**Aufgabe**: Schreib aus dem Forumsthread über Fortschrittsgeschwindigkeiten alles von „Es kann sein, dass“ bis hinunter zu „Pixel schon ausgehen.“ Wort für Wort ab.

# FortschrittsGeschwindigkeiten darstellen



## Gehirnfasching (22. Juli 2008)

Ich baue derzeit meinen eigenen Personal Info Manager.
Unter anderem gibt es da den Bereich in dem der Stand meiner laufenden Projekte aufgelistet werden.
Zu jedem Projekt gehoert die Information wie schnell das Projekt derzeit fortschreitet. Verwechselt das jetzt aber nicht mit dem absolut erreichten Fortschritt.

Sagen wir ich baue eine Treppe, ich moechte jetzt nicht anzeigen wieviele Stufen schon gebaut sind, sondern wieviele Stufen ich pro Zeit baue.

Mein Problem ist die Anzeige:
Ich hatte mir zunaechst ueberlegt ein Icon zu bauen, das sich mit langsamerer oder schnellerer Geschwindigkeit dreht. Aber wenn sich da dann 20 Icons glz. drehen ueberfrachtet mir das die Anzeige. 

Habt ihr vielleicht eine Idee wie ich die Fortschrittsgeschwindigkeiten (20glz) auf eine nette, anschauliche Weise darstellen kann, so dass man auf den ersten Blick sehen kann welche Projekte derzeit besser und welche schlechter laufen?

thx Peter

PS: Das ganze wird ne JavaApplication.


----------



## janoc (22. Juli 2008)

Nimm Tiere: Schildkröte - Hase - Jaguar


----------



## Gehirnfasching (23. Juli 2008)

War zunaechst sehr begeistert, aber ...

Sorry, haette erwaehnn sollen 22x22 Pixel.
Es kann sein, dass ich mich verschaetze, aber das ist wenig platz um eine Raubkatze darzustellen.
Aber prinzipiell hast Du recht ich werd mal versuchen nicht animierte, symbolische Icons zu finden. Gibts da ne gute Quelle (wohlsortiert)?


----------



## janoc (23. Juli 2008)

Du könntest das aber auch mit so Pfeil-Dreiecken wie auf Play/Vorspul-Tasten; mit 1-3 solcher Dreiecke. Das sollte sich auf 22 Pixel schon ausgehen.


----------



## Leola13 (23. Juli 2008)

Hai,

was ist mit Pfeilen > Spitze nach oben, Spitze nach rechts, Spitze nach unten, evtl. Zwischenpositionen und evtl. noch gelb, rot, grün

Ciao Stefan


----------



## janoc (23. Juli 2008)

**Dateninhalt**:
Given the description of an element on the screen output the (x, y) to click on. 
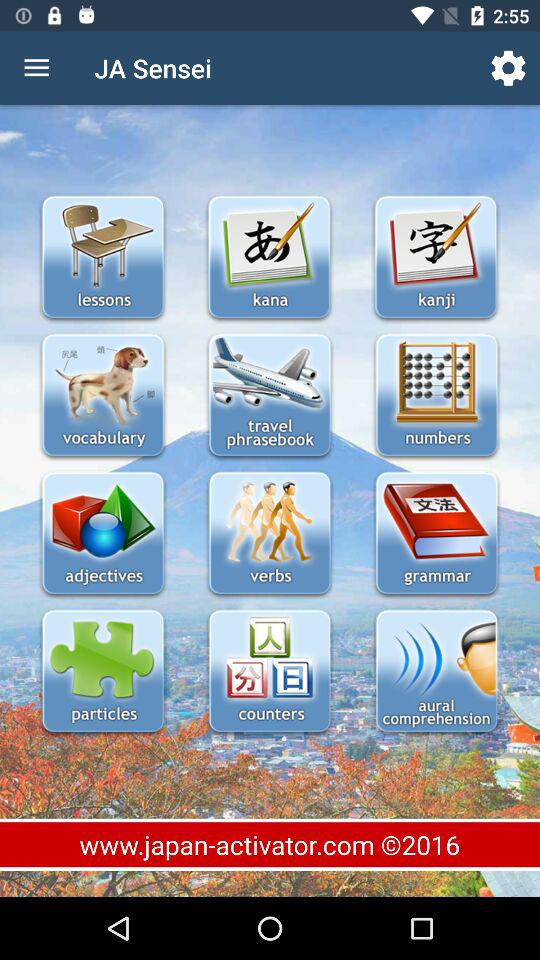
see a list of lessons (102, 258)
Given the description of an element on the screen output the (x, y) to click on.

**Ergebnis**:
Es kann sein, dass ich mich verschaetze, aber das ist wenig platz um eine Raubkatze darzustellen.
Aber prinzipiell hast Du recht ich werd mal versuchen nicht animierte, symbolische Icons zu finden. Gibts da ne gute Quelle (wohlsortiert)?


----------



## janoc (23. Juli 2008)

Du könntest das aber auch mit so Pfeil-Dreiecken wie auf Play/Vorspul-Tasten; mit 1-3 solcher Dreiecke. Das sollte sich auf 22 Pixel schon ausgehen.